• YOUR GOAL:
Scan the listing below. Copy each line that contains "computer".

• INPUT:
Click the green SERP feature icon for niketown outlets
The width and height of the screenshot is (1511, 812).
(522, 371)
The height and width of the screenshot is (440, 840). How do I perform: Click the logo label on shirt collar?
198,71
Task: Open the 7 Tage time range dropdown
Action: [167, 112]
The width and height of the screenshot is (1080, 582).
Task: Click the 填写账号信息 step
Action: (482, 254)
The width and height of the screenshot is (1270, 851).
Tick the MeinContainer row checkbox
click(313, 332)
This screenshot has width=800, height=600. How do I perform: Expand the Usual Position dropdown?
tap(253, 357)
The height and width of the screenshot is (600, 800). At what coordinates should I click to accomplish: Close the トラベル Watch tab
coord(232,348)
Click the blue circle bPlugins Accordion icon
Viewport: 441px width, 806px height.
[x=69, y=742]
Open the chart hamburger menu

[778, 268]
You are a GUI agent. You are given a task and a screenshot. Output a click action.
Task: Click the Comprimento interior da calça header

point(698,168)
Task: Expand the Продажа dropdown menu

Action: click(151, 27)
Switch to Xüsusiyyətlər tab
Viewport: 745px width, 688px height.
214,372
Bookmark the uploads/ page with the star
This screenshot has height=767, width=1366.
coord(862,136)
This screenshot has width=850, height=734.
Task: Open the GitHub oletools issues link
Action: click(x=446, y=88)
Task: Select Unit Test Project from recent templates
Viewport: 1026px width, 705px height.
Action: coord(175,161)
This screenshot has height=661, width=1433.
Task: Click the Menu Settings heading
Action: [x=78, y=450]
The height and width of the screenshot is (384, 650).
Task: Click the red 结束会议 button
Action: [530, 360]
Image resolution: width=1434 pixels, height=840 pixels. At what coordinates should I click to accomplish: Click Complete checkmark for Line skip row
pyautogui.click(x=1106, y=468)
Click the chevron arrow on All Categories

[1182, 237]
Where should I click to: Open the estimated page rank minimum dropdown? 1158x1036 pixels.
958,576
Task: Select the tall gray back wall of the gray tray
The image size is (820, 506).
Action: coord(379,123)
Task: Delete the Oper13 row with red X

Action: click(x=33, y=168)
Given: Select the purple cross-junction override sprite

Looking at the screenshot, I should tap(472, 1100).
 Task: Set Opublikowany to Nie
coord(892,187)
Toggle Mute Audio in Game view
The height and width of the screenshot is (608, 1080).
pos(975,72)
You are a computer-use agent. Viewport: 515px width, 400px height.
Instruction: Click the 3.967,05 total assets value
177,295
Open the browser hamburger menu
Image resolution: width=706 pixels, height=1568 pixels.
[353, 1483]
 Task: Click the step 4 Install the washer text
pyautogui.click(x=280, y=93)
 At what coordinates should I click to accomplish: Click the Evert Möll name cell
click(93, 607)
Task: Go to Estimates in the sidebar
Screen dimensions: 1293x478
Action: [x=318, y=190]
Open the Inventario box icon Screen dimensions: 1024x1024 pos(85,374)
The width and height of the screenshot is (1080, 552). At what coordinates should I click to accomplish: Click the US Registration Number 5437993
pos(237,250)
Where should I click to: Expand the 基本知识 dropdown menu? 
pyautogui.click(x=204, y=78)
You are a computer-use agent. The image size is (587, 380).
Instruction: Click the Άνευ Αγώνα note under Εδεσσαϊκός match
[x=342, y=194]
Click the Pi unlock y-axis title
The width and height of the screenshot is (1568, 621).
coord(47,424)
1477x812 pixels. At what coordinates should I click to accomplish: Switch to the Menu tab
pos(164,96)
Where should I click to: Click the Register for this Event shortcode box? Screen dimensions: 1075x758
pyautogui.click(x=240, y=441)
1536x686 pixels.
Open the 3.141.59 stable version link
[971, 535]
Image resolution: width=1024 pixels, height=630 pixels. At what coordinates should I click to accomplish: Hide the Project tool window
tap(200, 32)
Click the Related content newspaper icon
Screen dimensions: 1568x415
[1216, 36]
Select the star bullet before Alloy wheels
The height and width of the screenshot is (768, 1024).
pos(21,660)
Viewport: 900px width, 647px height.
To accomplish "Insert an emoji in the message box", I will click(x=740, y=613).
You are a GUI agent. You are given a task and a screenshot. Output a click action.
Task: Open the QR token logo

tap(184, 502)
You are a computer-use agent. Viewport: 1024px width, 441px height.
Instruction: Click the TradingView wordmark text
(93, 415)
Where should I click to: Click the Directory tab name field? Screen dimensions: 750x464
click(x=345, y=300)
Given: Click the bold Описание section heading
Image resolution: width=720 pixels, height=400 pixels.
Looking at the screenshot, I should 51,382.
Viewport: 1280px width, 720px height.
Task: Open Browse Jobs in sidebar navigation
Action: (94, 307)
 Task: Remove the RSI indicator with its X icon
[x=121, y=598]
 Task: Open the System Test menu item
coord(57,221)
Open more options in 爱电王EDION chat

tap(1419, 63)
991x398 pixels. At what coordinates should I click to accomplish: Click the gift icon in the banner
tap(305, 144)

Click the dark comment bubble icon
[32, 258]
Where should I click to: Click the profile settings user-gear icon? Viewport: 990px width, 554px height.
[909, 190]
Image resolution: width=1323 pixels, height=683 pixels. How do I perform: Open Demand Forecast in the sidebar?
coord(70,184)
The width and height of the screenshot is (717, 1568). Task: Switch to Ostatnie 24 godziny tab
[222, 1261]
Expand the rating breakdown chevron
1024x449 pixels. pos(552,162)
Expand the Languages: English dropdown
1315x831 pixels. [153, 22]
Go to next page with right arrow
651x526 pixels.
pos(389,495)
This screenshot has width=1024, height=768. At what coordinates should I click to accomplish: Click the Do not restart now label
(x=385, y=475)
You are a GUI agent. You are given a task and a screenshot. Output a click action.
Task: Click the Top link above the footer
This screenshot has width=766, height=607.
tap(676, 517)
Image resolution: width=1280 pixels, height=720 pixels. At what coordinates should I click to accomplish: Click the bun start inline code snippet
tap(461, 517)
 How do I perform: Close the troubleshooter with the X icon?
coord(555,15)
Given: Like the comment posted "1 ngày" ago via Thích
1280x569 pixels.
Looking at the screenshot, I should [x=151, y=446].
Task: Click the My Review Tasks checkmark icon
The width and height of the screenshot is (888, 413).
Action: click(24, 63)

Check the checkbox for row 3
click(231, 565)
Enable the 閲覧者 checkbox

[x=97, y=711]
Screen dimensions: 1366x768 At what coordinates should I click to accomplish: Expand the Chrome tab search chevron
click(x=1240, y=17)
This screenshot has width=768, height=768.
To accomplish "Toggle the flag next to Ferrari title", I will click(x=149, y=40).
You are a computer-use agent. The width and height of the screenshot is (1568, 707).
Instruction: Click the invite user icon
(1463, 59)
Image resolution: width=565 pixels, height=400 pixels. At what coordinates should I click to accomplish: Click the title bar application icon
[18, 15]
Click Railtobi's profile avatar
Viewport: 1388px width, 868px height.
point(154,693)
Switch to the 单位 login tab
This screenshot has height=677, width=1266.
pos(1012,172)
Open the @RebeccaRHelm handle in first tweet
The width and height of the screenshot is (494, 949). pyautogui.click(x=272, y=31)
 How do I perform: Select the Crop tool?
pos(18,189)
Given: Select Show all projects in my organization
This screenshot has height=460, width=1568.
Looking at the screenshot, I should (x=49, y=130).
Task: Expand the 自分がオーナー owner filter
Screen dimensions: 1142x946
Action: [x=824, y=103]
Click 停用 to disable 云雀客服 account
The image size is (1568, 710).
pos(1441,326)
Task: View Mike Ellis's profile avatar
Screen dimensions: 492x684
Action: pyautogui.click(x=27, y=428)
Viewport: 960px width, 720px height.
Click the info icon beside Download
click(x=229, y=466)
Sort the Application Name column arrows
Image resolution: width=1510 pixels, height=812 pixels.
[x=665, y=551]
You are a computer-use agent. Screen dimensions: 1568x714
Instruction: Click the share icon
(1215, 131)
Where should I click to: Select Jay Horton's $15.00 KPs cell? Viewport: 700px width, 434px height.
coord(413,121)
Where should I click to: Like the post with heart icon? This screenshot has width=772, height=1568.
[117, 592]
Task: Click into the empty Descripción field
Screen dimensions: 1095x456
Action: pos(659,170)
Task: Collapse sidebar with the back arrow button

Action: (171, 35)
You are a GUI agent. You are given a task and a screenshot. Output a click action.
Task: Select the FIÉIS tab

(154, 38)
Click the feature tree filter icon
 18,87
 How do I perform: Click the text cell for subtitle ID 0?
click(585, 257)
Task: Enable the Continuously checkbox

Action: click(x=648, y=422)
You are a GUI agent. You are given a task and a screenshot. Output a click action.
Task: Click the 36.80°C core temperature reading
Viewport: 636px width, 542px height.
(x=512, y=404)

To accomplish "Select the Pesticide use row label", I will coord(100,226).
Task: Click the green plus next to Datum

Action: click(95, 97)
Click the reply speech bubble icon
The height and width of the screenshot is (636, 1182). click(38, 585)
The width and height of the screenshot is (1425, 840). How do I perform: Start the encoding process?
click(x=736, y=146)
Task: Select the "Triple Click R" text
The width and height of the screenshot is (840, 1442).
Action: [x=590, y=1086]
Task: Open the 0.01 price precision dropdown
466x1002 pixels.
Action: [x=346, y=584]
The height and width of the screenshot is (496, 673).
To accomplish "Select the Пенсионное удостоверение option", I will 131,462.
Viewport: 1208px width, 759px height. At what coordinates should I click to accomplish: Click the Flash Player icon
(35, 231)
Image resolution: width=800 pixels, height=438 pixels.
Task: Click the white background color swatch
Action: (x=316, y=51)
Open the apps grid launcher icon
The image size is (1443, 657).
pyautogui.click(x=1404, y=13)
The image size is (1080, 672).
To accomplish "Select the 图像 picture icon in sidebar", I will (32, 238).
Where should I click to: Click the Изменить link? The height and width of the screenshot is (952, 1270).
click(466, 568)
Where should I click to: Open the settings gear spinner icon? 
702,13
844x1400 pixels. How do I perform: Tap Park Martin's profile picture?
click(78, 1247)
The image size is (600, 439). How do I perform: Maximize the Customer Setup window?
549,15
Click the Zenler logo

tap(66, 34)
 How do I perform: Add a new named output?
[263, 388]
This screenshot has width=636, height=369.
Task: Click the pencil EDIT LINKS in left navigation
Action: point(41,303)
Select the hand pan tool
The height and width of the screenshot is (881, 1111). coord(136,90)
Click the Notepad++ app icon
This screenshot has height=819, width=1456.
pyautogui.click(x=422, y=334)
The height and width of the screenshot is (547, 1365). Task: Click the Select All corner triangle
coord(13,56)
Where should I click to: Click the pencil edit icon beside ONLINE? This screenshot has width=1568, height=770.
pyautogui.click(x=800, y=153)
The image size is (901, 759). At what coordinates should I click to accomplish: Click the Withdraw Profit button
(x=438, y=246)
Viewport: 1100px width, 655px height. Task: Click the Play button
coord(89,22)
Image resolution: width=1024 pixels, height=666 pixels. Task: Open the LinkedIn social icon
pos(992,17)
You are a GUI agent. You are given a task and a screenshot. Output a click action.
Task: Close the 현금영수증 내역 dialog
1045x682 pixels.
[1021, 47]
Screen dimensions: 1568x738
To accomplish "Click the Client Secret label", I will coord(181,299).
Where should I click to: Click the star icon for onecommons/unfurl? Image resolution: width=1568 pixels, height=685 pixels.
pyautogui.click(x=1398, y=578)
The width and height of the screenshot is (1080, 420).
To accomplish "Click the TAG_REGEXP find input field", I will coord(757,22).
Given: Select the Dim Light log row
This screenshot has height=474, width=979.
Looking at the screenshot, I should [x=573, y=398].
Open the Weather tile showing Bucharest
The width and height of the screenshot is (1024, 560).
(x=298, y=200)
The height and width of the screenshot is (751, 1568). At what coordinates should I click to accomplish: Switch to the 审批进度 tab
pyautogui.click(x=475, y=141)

• SOLUTION TO THIS TASK:
You are a computer-use agent. Viewport: 515px width, 400px height.
You are a computer-use agent. The image size is (587, 380).
You are a computer-use agent. Viewport: 1024px width, 441px height.
You are a computer-use agent. The width and height of the screenshot is (1568, 707).
You are a computer-use agent. Screen dimensions: 1568x714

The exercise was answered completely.